** Start DATA PROVIDED **

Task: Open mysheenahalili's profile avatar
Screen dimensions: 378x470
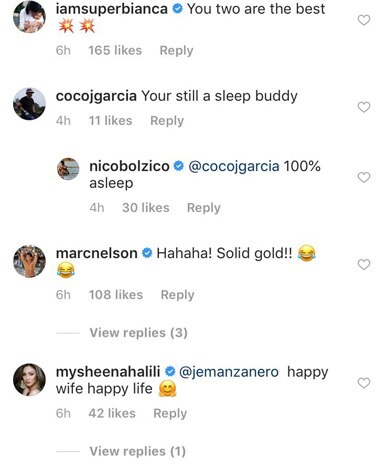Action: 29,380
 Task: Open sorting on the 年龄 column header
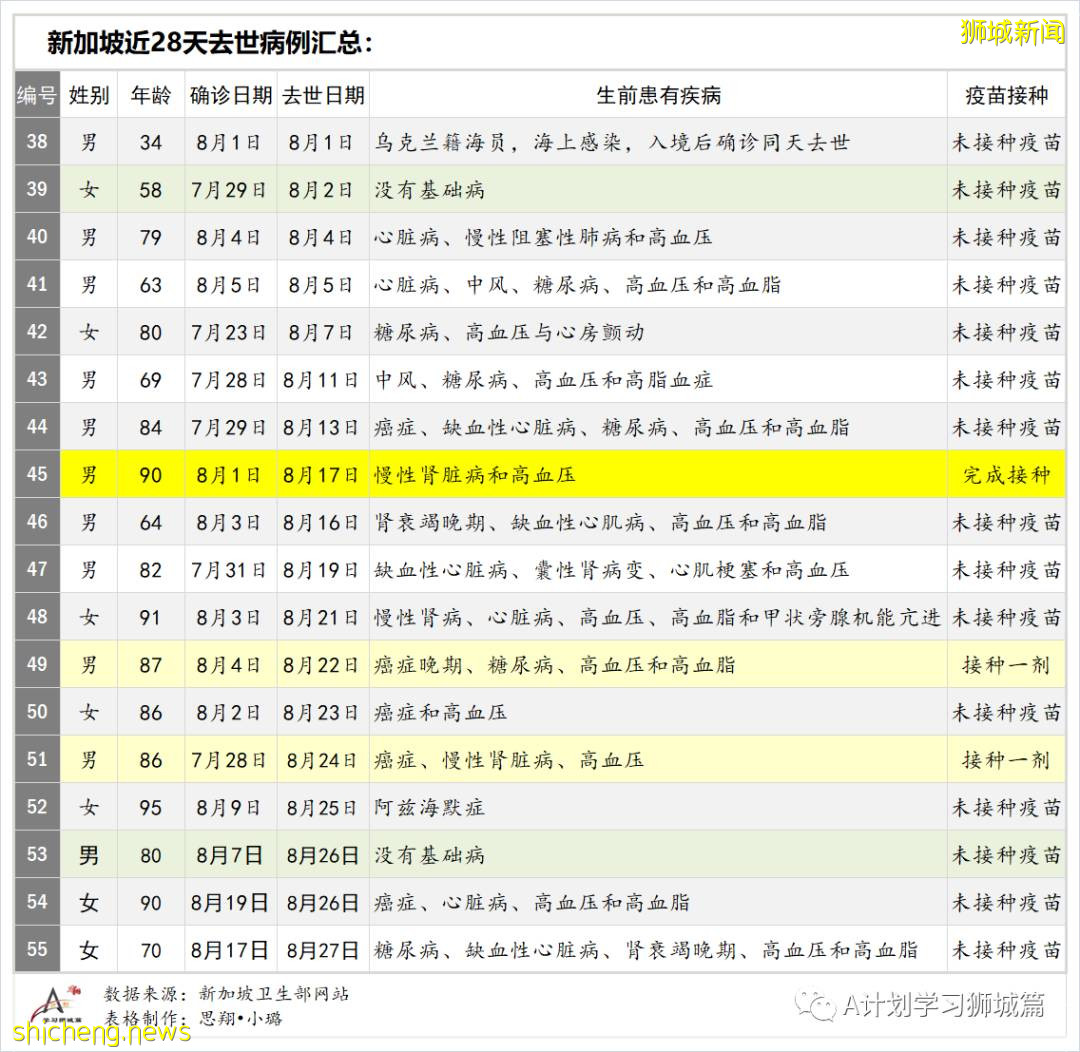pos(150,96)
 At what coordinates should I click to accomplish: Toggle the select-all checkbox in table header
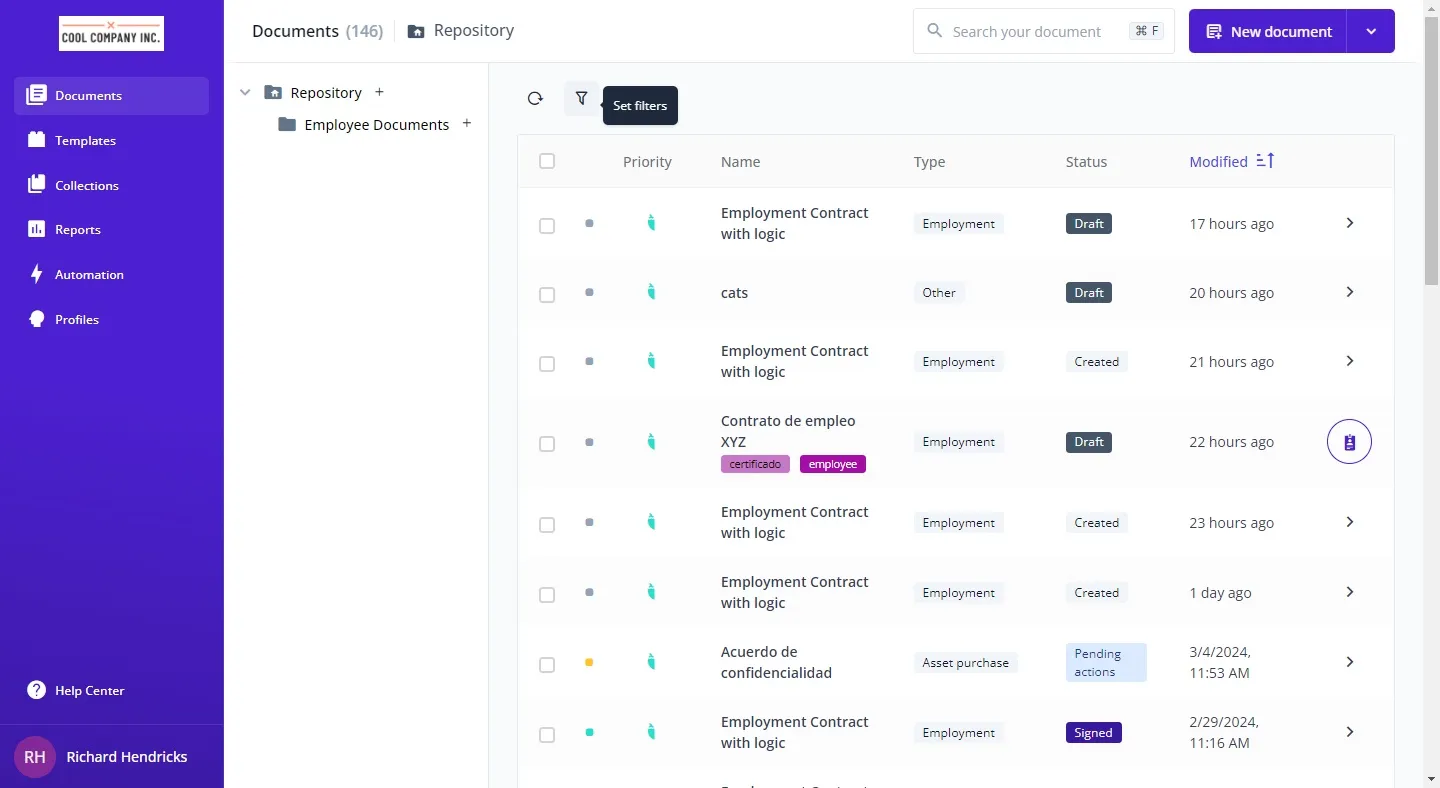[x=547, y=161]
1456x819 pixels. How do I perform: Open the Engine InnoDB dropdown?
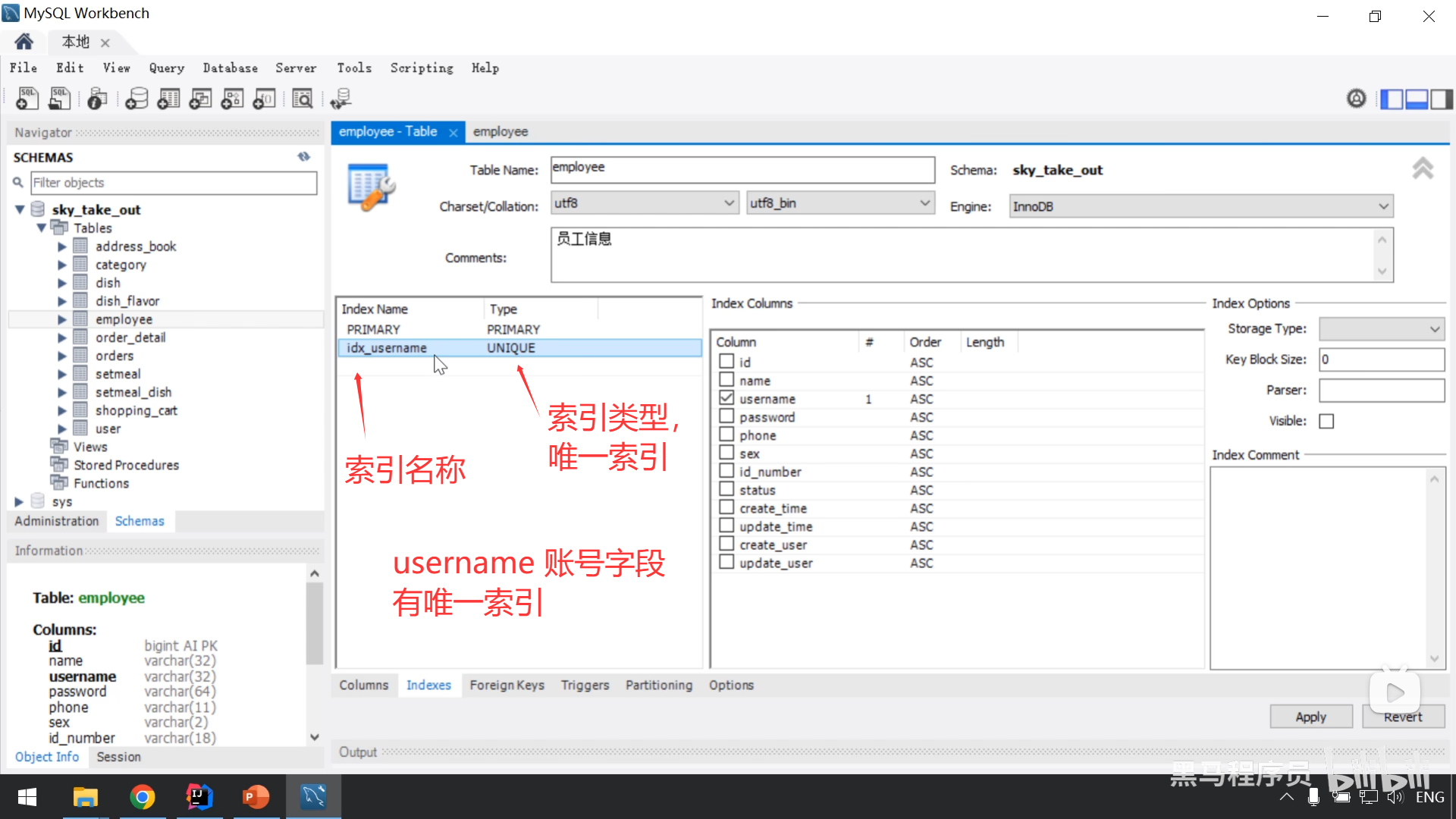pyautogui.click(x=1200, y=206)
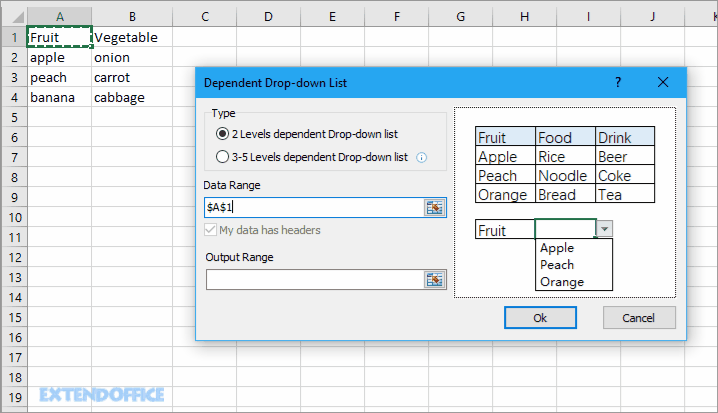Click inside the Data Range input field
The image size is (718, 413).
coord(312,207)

** End DATA PROVIDED **

### DIRECTIVE
Edit the lines above so that every "Open" becomes "Launch" and nothing else changes. Leave out the pictures.

### ANSWER TO THIS EXERCISE
Task: Launch mysheenahalili's profile avatar
Screen dimensions: 378x470
Action: 29,380
 Task: Launch sorting on the 年龄 column header
pos(150,96)
 At what coordinates should I click to accomplish: Toggle the select-all checkbox in table header
[x=547, y=161]
1456x819 pixels. How do I perform: Launch the Engine InnoDB dropdown?
pyautogui.click(x=1200, y=206)
Click inside the Data Range input field
The image size is (718, 413).
coord(312,207)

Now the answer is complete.